吉田アミの日日ノ日キ

吉田アミが書きました。

人生からポエジーを引き出すより、人生をポエジーに変える方がよいのではなかろうか?

初版への序

 おそらく書くことを正当化する唯一のものは、書くという行為が、ある日われわれがわれわれ自身に発した問いかけに、そして、その回答が得られるまでは、一瞬たりともわれわれを安閑とはさせておかないあの問いかけに、答えようと勤めている、ということである。偉大な書物ーつまり、<必要な>本ということであるがーとは、他の人々が明確に表現することなく、漠然と持っている問に答えることができる書物がある。

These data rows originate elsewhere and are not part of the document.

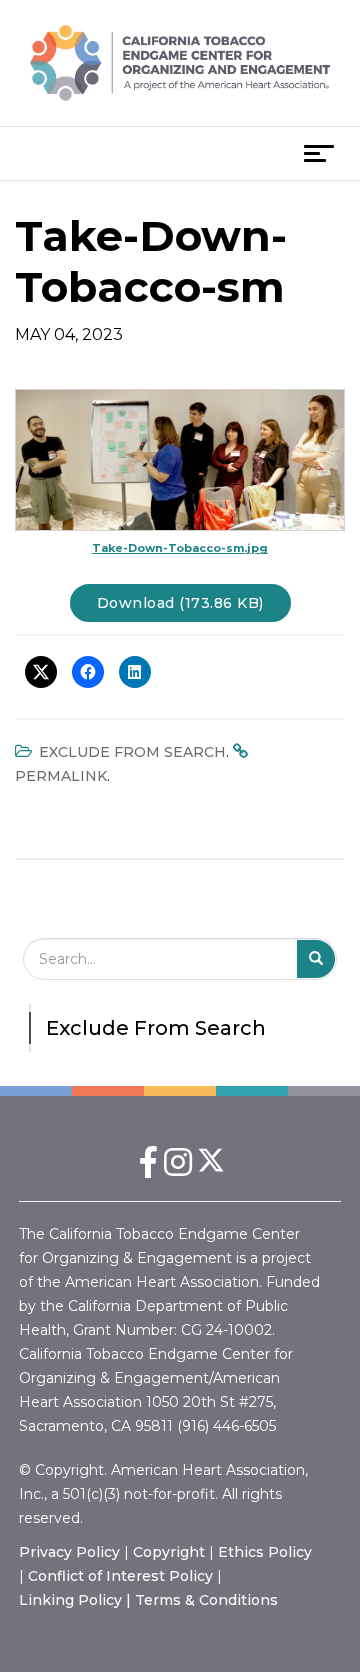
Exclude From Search (132, 752)
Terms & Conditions (206, 1600)
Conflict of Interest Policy (120, 1576)
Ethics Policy (265, 1552)
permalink (61, 776)
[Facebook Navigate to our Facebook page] (148, 1169)
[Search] (316, 959)
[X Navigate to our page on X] (212, 1169)
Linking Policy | (77, 1600)
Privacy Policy (69, 1552)
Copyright (169, 1552)
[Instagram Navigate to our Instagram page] (178, 1169)
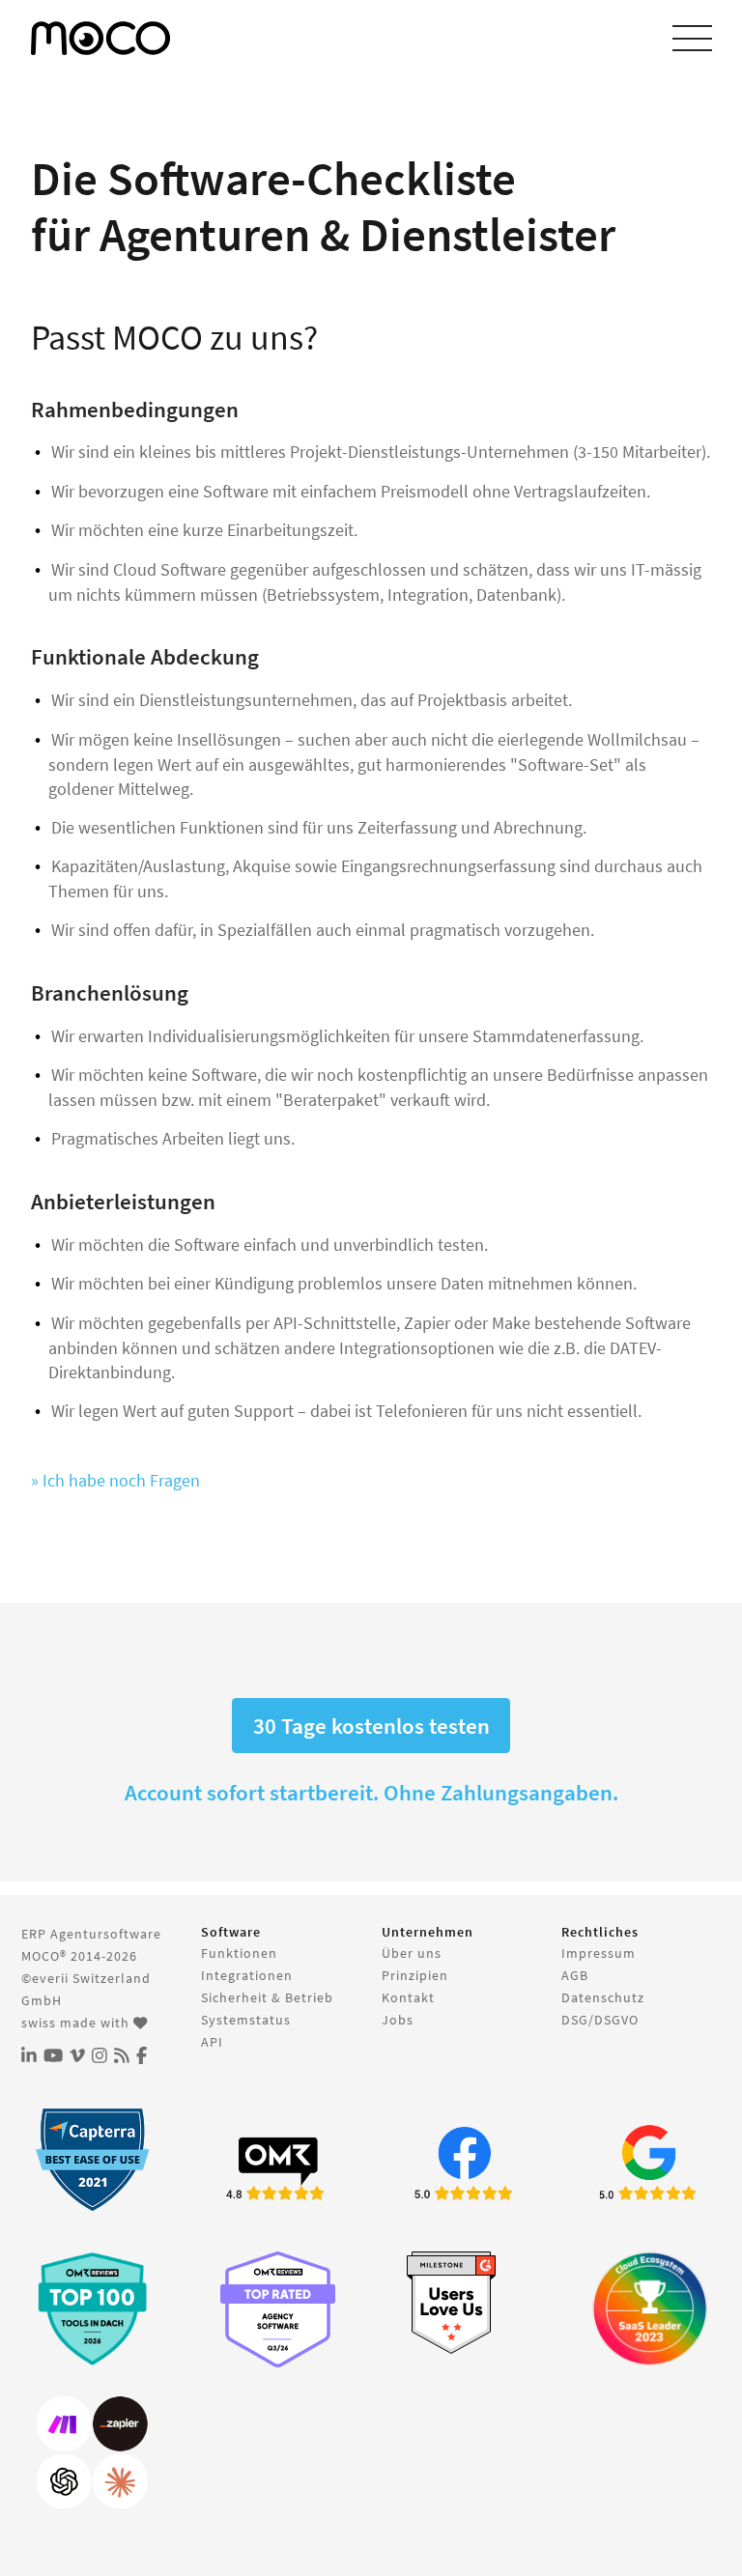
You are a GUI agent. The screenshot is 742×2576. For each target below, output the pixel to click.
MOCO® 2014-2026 (79, 1956)
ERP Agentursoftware (91, 1933)
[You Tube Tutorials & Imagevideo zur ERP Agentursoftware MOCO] (53, 2056)
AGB (574, 1975)
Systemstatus (246, 2019)
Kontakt (408, 1997)
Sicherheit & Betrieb (267, 1997)
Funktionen (239, 1953)
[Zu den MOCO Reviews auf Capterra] (92, 2159)
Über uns (412, 1953)
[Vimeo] (77, 2056)
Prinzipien (415, 1975)
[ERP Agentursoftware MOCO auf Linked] (29, 2056)
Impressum (598, 1953)
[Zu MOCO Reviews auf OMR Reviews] (92, 2308)
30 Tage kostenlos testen (371, 1726)
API (212, 2042)
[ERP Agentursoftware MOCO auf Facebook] (141, 2056)
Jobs (398, 2019)
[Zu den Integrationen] (92, 2452)
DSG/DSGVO (600, 2019)
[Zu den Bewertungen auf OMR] (277, 2166)
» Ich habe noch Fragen (115, 1480)
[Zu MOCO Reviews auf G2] (464, 2303)
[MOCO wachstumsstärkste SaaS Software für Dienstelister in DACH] (649, 2308)
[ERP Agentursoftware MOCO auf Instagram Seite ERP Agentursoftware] (99, 2056)
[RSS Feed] (121, 2056)
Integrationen (247, 1975)
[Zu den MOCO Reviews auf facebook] (464, 2166)
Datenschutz (602, 1997)
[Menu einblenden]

わたしはこの本を生む原因となった疑問が、多くの人々の眠りを妨げるようなものであるのかどうか知らない。そして、それに与えたわたしの答が一般の賛同を得られるかどうかについては、なおさら心もとない。しかしながら、自分の答の広がりと有効性に自信がないとしても、わたしはその個人的必要性に確信を持っている。わたしは詩を書き始めて以来、それは為すに値することであろうか、と自問してきたー人生からポエジーを引き出すより、人生をポエジーに変える方がよいのではなかろうか? ポエジーにおける普遍的感応(コムニオン)は可能であろうか?